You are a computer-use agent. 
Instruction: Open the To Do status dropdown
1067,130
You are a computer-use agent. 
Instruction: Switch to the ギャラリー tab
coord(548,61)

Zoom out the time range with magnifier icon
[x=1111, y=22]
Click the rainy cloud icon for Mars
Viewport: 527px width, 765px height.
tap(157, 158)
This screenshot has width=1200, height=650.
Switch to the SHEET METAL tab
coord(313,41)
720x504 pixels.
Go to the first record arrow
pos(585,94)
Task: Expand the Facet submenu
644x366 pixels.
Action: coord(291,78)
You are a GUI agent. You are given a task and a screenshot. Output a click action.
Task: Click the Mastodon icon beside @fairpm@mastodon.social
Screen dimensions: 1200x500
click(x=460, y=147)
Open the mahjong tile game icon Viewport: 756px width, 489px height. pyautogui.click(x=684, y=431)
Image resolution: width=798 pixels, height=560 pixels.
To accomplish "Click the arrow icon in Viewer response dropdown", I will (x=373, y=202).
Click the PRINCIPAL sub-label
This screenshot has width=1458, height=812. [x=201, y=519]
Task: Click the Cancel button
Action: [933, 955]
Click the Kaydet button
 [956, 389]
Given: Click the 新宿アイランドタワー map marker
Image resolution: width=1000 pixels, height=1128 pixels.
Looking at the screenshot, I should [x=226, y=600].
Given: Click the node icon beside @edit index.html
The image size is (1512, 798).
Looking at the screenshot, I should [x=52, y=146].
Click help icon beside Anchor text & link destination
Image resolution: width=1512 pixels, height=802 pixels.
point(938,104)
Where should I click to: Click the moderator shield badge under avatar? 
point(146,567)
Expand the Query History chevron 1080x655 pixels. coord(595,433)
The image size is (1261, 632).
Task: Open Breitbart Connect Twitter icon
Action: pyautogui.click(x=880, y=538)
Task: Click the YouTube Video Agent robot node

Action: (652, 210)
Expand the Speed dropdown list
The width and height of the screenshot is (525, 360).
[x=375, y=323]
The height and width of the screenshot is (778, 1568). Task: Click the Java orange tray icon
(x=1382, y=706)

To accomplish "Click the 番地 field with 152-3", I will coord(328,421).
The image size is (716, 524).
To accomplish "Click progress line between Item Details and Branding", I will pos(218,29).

----

Stated task
Report every line in the items above that contains the word "height", copying each such line in full.

Response to this task
Viewport: 527px width, 765px height.
This screenshot has width=1200, height=650.
Open the mahjong tile game icon Viewport: 756px width, 489px height. pyautogui.click(x=684, y=431)
Image resolution: width=798 pixels, height=560 pixels.
This screenshot has width=1458, height=812. [x=201, y=519]
Image resolution: width=1000 pixels, height=1128 pixels.
Image resolution: width=1512 pixels, height=802 pixels.
The width and height of the screenshot is (525, 360).
The height and width of the screenshot is (778, 1568). Task: Click the Java orange tray icon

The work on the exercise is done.